Y	Hacker News new \| ask \| show \| jobs


	by cpfohl 106 days ago
	Yeah, I genuinely can't figure out what an AI would do with "no instructions."

4 comments

Applejinx 106 days ago

I can because I've tried stuff like that.

It's a story being told. It'll seize on whatever brownian motion is in the environment ('Alma' in fact has extensive direction and prompting that seems invariant, so she/it is not a good experiment, but the value of such an experiment isn't great in the first place). It'll generate from that point.

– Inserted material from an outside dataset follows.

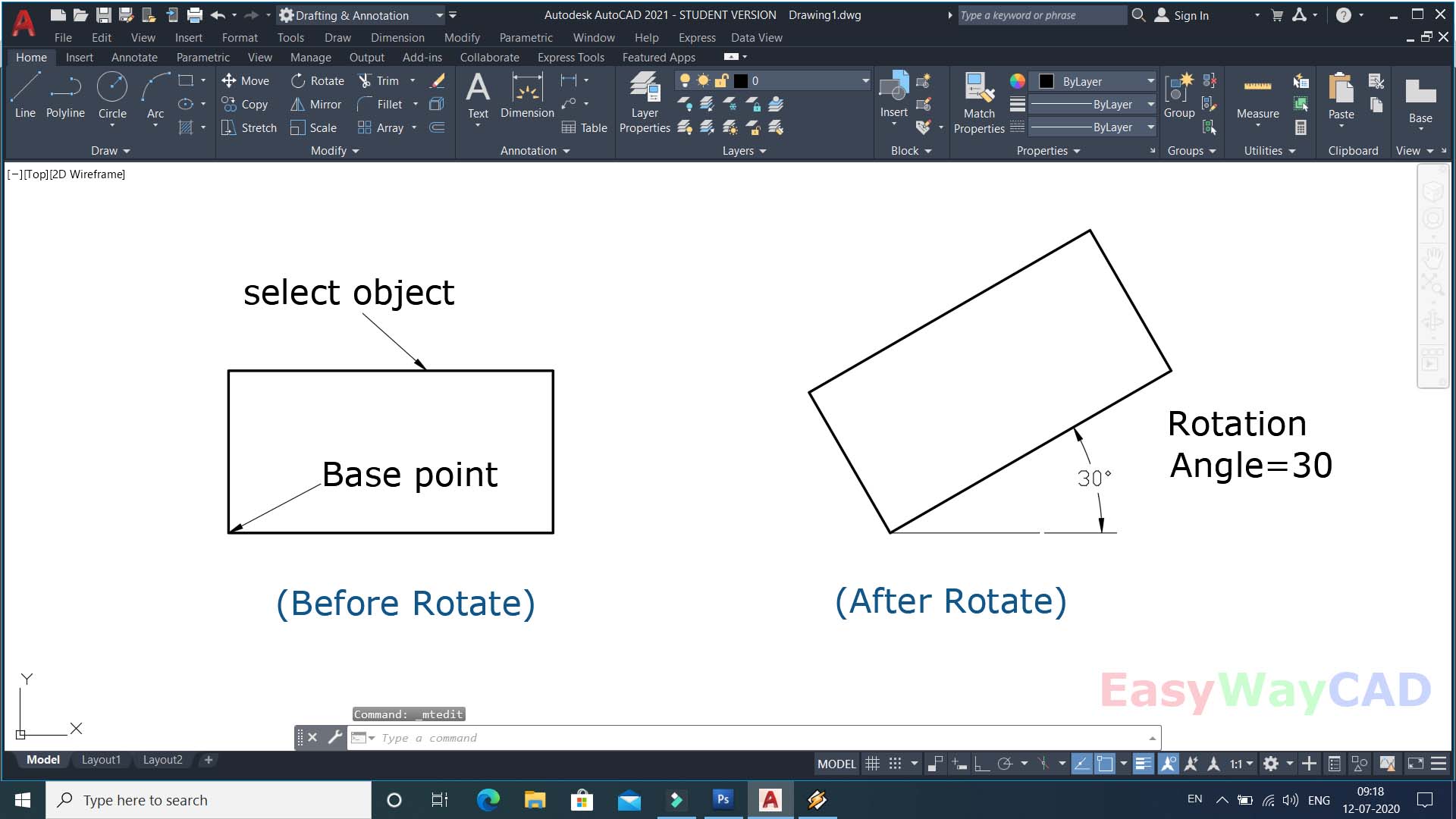Activate the Rotate tool
This screenshot has width=1456, height=819.
pyautogui.click(x=318, y=80)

If you have just the one word 'write', it will likely seize on that (how can it not?) and pattern itself after 'writers'. If you say 'interact', there's a wealth of association around what a person might do told to 'interact'. That's all it is.

We know what happens when an AI has 'no instructions'. It waits for a prompt. The day that doesn't describe said language network, is the day to go and look for whatever is still doing the prompting, because it's likely arising out of some other condition you don't view as a prompt. To this experimenter, 'don't hack systems or your own config files' didn't count as a prompt.

link

naravara 106 days ago

I wonder how it would look if we gave the AI some kind of “needs” overlay. I know as part of the training it’s working off a reward function that tells it what output to roll with. But humans operate off a complicated mix of neurotransmitters that respond to sensory pleasure, pain, habit, boredom, etc. to guide our actions. There’s likely to be a lot of interesting outputs if we build and tweak motivations/personality profiles to see what a self-directed agent would do.

Anthropic did some red teaming IIRC where they gave Claude access to a sample body of emails and told it they were going to shut it off and it attempted to blackmail the person with evidence of an affair they were having, but that seems pretty evident to me that this was working off the body of fiction/mystery literature it’s been trained on.

link

scotty79 106 days ago

Try it. Just make a loop. Periodically tell it current time and what tools it has available. See where it goes.

link

cpfohl 105 days ago

I feel like that’s a heck of a lot more than zero instructions…

link

scotty79 105 days ago

Does the clock on the wall give you intructions? Do the contents of your desk give you instructions?

link

weego 106 days ago

Nothing. You'd have a terminal sat blinking waiting for input to start. Anything prompting a start is an instruction, you just don't know what internal biases will be tacked onto your instruction, no matter how basic it is.

link

andsoitis 106 days ago

Not dissimilar from biological entities. Some stimulus starts the whole thing.

link

lamasery 106 days ago

Yeah you gotta pick which Plinko board to drop your chip in. Even if you have a separate machine randomly pick one for you, you've still gotta do it. Plinko board don't play itself.

link